An Apple A Day Keeps The Doctor Away

An Apple A Day Keeps The Doctor Away

Everything about school feels new to me. Let’s face it — it’s been over 30 (ahem) years since I was a wee one and I certainly don’t recall the policies and procedures of primary school, much less pre-K. (Was there even such a thing as policies and procedures back then? I think whatever adults said was simply “The Law”). I defer to my friends who have been here before me, especially the other moms at my son’s school who have an older child and have been navigating within the system for a few years now because, let’s be honest, I’m clueless.

I’m not sure what got to me last week. Pregnancy hormones? My natural distaste for bureaucratic BS? Or maybe it was in fact the nonsensical school policies that drove me over the edge. All I know is I lost my shit at an administrator last week. You see, we received our third phone call from the school nurse in two weeks. Actually, our 3rd false alarm. #1 and #3 required doctor notes before they would allow my son back in class and #2 required he stay at home until he was symptom-free for 24 hours. Luckily, my husband and I work from home, but holy moly, what do parents do when they are in an office? I can’t imagine. We work from home and have only four precious, child-free hours every day to get our most critical tasks done. To have that serenity disturbed three times in two weeks…well, that third call lit my fuse.

The first call happened two weeks ago. I admit, I waited a bit too long to trim my son’s nails. He rubbed his eyes and scratched it a bit so it became ever so slightly red. Towards the end of the morning at school, he felt tired, rubbed his eye, irritated it some more, and off to the nurse he went. I was called to pick him up right away as it might be pink eye. Pink eye? I know what pink eye looks like and this was not pink eye. No gooey drippy discharge. No extreme pink or red. No bloodshot eyes. Just a little red as if one was overtired. But of course, I don’t want my son to have something contagious! We rushed to school, piled him in the car, and called the doctor on the way to their office. The doctor took a quick look and immediately knew it was not pink eye. She prescribed some antibiotic/steroid drops to treat the irritation, wrote us a note allowing him back to class, and away we went. We thought it odd that the nurse rang the alarm for something that was obviously not pink eye, but we shrugged it off with the aphorism “better safe than sorry”.
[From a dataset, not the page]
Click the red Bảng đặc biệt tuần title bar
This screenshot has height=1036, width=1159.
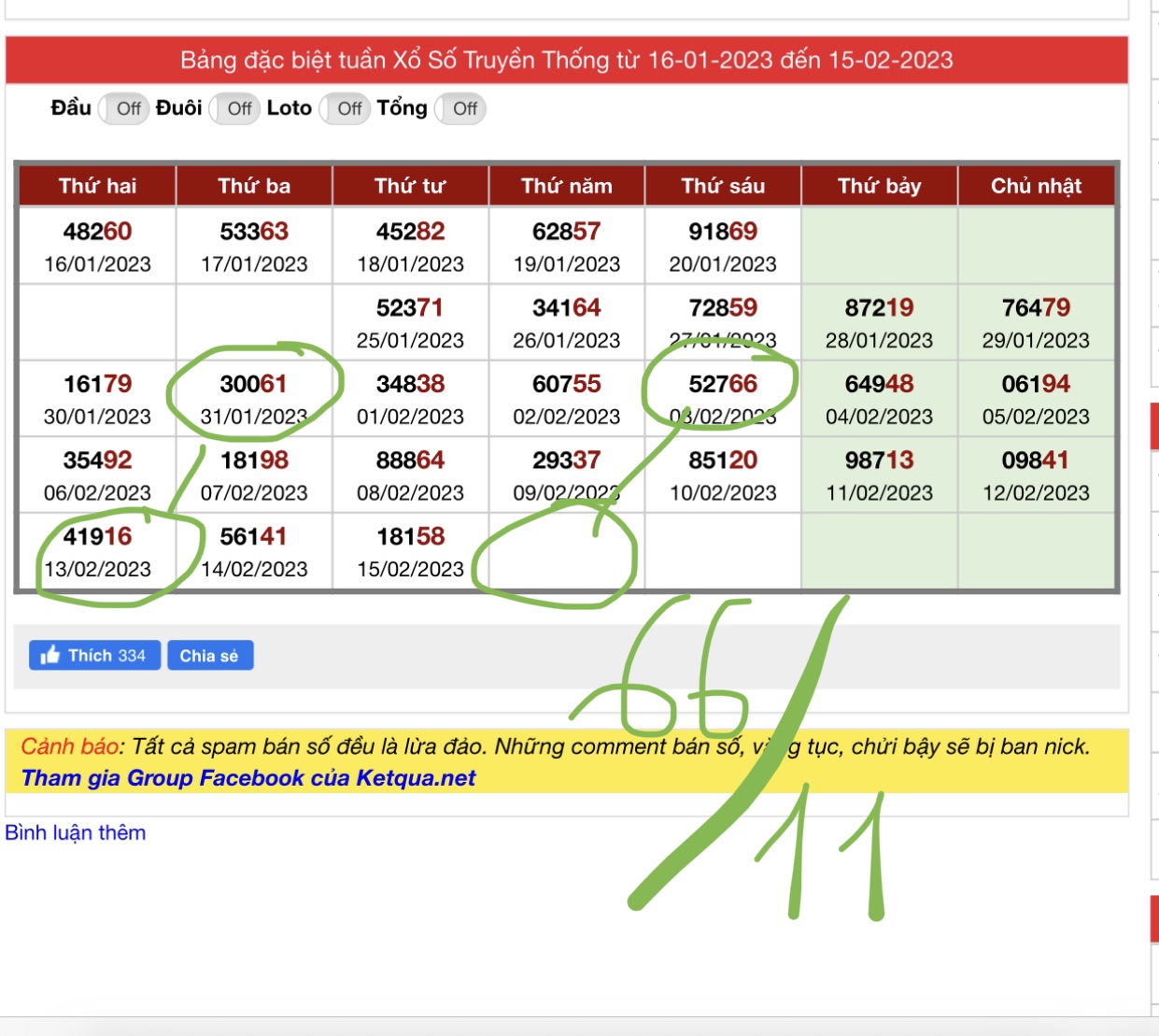(566, 61)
Fast forward to the next week. Another call from the nurse. He had been tired all morning and had a low-grade fever (99.1). We were told he had to stay home until his fever was gone for 24 hours. He was sleeping soundly in his teacher’s arms when we got there and we tenderly transferred him to the car. Within five minutes he was awake in a fantastic mood. I got him home and there was absolutely NO fever. He was 100% fine. I scratched my head trying to figure out what happened. I tend to overheat easily and my little man takes after his mama in this respect. They keep his classroom at a temperature resembling a sauna. I myself drop him off and run in the morning because I cannot last more than two minutes in there without passing out. So this kid didn’t have a fever; he was just hot. I explained this to the teachers and I hope next time they will take him outside for 10 minutes to cool down before running to the nurse. Nevertheless, we were stuck with this misdiagnosis, so we kept him home the next day and got zero work done.

The following week came the third call. That morning, before class started, we actually had a parent-teacher conference. I mentioned that I had bought a new bubblebath for Aiven and he got a rash from it. He has extremely sensitive skin, even more so than me. He wasn’t itching, it wasn’t raised, and as far as rashes go, it was pretty benign.

Well, when they changed his diaper later in the morning, they saw it on his legs and off to the nurse’s office he went where they called me to pick him up. Again. Because the nurse, the NURSE, couldn’t be sure it wasn’t chicken pox. Seriously? I am not a nurse and even I know what chicken pox presents like. We picked him up and I curtly informed his teacher and the nurse we would be back in an hour with a note. Once again, the doctor was not the least bit concerned, wrote us a note, and as promised, one hour later, I brought my screaming child back to class. Never mind the disruption to my day — could we have disrupted his day any more? I dropped him off and let the teachers deal with his hysteria. They caused it, and now they could fix it.

On the way out, I ran into the a school administrator. I asked if she got my message and when she replied not yet, I said, “let me save you the trouble” and laid into her:
“Three false alarms in two weeks? Are you kidding me? Can the nurse not make a simple diagnosis? If you call me again and make it four times in three weeks, I will pick up my son and not be bringing him back here. Because I cannot get any work done. And if my company cannot make money because I cannot get the work done, then I cannot pay your tuition.”

And there you have it. The boy who cried wolf, pregnancy hormones, lack of sleep, whatever. I lost my shit at school. And it sort of felt good. Because the last time I wanted to tell someone off at school I was a student and was not allowed to. But I have to ask, is this school nurse particularly incompetent, or do all school nurses always assume the worst diagnosis and force unnecessary doctor’s visits upon students and parents? Do I have to deal with this for the next 11 years? Because if I do, I might actually consider home schooling my kids.